Freedom of the Sporting Press

It's entirely possible that Mark Fainaru-Wada and Lance Williams - the reporters famous for breaking the BALCO steroid scandal and writing Game of Shadows, the tell-all exposé about Barry Bonds - will soon be writing their articles from lockdown. They were recently sentenced to 18 months in jail for refusing to reveal their sources in the case.

For those of you unfamiliar with the details of the case, the primary source for all of Fainaru-Wada and Williams' scribblings was leaked grand jury testimony, which (according to my understanding of the rules) is supposed to be sealed. In this case, all indications have been that the witnesses (Jason Giambi and Bonds among them) were given a guarantee that their testimony would be kept secret.

The reporters have been stalwart in their refusal to disclose their source, as has the court in its insistence that said disclosure is a matter of importance. There is an appeal in process, but - as I said - it is quite possible that Fainaru-Wada and Williams will do time. Is this right?

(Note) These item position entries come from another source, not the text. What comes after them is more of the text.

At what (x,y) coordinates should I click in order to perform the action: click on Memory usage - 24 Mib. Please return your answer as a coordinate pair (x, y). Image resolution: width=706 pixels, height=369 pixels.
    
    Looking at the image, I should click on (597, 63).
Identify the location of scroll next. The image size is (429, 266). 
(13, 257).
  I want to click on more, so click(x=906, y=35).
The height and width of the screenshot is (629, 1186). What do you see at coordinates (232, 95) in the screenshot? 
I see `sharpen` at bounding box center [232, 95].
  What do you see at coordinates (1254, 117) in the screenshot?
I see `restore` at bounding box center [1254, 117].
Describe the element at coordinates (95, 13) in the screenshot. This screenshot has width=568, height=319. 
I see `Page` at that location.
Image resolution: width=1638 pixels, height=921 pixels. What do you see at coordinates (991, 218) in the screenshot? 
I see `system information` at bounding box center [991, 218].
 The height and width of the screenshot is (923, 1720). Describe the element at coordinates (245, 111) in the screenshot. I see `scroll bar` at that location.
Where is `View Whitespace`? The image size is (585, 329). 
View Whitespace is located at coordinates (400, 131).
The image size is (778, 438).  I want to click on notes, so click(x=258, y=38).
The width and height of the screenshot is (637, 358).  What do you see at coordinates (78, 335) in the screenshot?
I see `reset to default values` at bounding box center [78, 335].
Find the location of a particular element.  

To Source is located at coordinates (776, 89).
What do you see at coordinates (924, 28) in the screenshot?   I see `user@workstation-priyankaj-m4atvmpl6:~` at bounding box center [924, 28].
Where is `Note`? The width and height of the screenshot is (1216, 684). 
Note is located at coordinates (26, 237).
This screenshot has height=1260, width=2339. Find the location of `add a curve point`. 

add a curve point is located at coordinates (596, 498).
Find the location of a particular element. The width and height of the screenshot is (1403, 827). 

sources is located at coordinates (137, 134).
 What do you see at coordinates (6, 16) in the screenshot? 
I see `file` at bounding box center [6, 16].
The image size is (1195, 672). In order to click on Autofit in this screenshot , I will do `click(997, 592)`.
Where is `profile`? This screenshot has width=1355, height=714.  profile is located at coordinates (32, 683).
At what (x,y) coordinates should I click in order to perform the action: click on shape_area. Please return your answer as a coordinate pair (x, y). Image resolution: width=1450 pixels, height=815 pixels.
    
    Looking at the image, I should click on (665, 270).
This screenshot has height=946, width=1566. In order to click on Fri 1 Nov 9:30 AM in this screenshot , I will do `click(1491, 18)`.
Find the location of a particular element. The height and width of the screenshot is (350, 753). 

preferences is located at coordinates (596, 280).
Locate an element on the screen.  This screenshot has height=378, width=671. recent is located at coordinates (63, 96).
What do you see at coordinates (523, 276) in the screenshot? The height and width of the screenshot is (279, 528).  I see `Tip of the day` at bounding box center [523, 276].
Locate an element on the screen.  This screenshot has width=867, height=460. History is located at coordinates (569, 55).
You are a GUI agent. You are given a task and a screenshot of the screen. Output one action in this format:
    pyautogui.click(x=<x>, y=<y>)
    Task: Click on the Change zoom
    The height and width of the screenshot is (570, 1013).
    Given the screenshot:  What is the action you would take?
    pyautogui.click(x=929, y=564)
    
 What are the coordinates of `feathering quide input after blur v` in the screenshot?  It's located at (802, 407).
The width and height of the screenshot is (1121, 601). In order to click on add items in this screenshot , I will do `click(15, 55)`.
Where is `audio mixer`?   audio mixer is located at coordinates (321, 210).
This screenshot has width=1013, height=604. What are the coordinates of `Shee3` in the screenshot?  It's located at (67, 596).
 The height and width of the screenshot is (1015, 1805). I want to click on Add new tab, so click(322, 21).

In a word, yes. In three words, I think so. I heartily embrace the freedom of the press, and I usually agree that protecting one's sources is the appropriate action. In this case, though, oughtn't be a factor that someone violated a very important code in our justice system to break a story about a game?

Sure, Bonds and Giambi - and sooooo many others - are guilty of cheating and misleading sports fans all over the world. But in the grand scheme of things, beyond sports, what harm have they really done? On the other side of the coin is someone whose law-breaking has much more far-reaching implications.

If leaking grand jury testimony is allowed to go unpunished this time, a dangerous door is opened. Suppose a similar leak in a mafia case led to the murder of a witness. I'm certain a public outcry would demand the identity of the source.

The case of Watergate also jumps to mind, though, and I do worry about that - specifically, it would be a lot harder to expose a government scandal if sources were not secure in the secrecy of their identity.

At the end of the day, though, I think that sort of scenario is the exception to the rule, and in fact it is much more dangerous to open a door to the insecurity of grand jury information than to questionable protection of journalists' sources. After all, the writers can always choose to spend the time in jail rather than expose their source, and hopefully a scandal at the level of Watergate would inspire such surreptitiousness.